The above may not be particularly on point but I do feel better now.
@monalisa1776 So you see, similar situation for earned income in UK as in Switzerland at the lowest (zero) tax bracket, and possibly the one above as well, as the cost of living in the UK is higher than in the US given current forex rates? Probably, if the FTC were maintained in absence of the FEIE, and only if the 10% and 20% proposed tax brackets were passed, higher earners wouldn’t pay anything in the UK like in Switzerland.
But pensioners would possibly be hit just as hard in the UK if their income was very low. What I mean is that the proposal wouldn’t help pensioners either. The FTC would still protect them to some extent as it does now (again, they can’t currently claim the FEIE as pension income is unearned, although I bet many do), but they would still feel continued adverse effects if their UK tax burden was lower than the US one. Question: does the UK tax pension benefits received during retirement? If not, then pensioners would really be in a bad way— they couldn’t even try to illegally take the FEIE and plead ignorance if they are caught with the FEIE completely gone. By the way, as far as I am concerned, pensions ARE EARNED INCOME, despite what the IRS says. They are part of the package and are provided to workers by company policy and often laws of sovereign nations that want to ensure that their constituents are encouraged to work, save, and provide for themselves.
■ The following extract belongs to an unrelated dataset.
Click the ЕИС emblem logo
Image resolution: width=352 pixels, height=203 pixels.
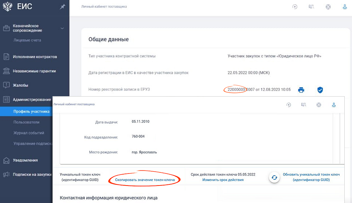7,7
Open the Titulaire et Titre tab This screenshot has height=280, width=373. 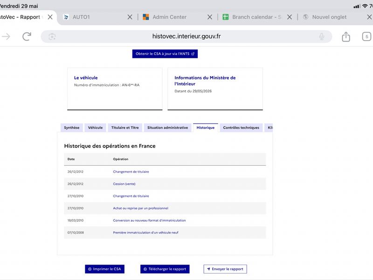click(125, 127)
Ok, there have been many proposals to kill the FEIE, and none have passed recently (since the debacle in the, was it the 70s?). With a democratic House and republican Senate, lets hope this 10%/20% pseudo flat-tax gets killed. But the worse case would be that the two get decoupled and the democrats push through tax increases while saying “why not” to the republican FEIE-phase-out proposal.
As Eric mentions in the main post above, neither democrats nor republican congresscritters are our friends, with the exception of a few in the AA Caucus, and a few others who might lean towards us from time to time.
I just wonder what other ways congress could try to mess up our lives. At least they didn’t impose Obamacare personal mandate on US, that would have also destroyed many of us who pay high taxes for healthcare, or already pay into Obamacare-like schemes in places such as Switzerland.
But on the other hand, with the US trying to tax USPs abroad, and NOT extending the possiblity of Obamacare to those that might want it (if they live somewhere that does not have an affordable health care system, or does not have the protections againt preexisting conditions like the provisions comming into effect with Obamacare in several years), we have another example of discrimination against USPs abroad. Pay up slave, indentured servant, you pay, but don’t get benefits = 13th amendment violation. See http://en.wikipedia.org/wiki/Thirteenth_Amendment_to_the_United_States_Constitution#Involuntary_servitude
So, when I think of “threatened or actual state-imposed legal coercion” I think of the proposed passport confiscation laws, threats of 8th-amendment-violating excessive fines, and certainly in the case of the “mentally incompetant”, I think of several of you at IBS who have disabled family members who cannot renounce but are nonetheless subject to this involuntary servitude, dragging you with them, because, God Bless You, you try to take care of your own. What about the burden imposed on non-US spouses and family members as well? Indentured servitude, and the non-US person didn’t even sign a contract to get money to go to the US in exchange for indentured labour.
About the community service case where the court decided that community service as part of high school diploma was OK, I think this is probably fine as long as there are enough choices and nobody required to participate in an activity that would violate their religion (serving pork or some other forbidden foodstuff to the homeless, doing clerical work in an abortion clinic, etc). After all, many university degrees require or encourage some internship.
This all just seems to confirm my suspicion that things will just get worse and worse for expats as time goes on. They may abolish the FEIE, but I see no indication that territorial taxation is even being considered. How can people who in some countries already pay high income taxes and high VAT be expected to additionally pay full US taxes on top of that? Renunciation coupled with protest seems to be the only viable alternative to this madness.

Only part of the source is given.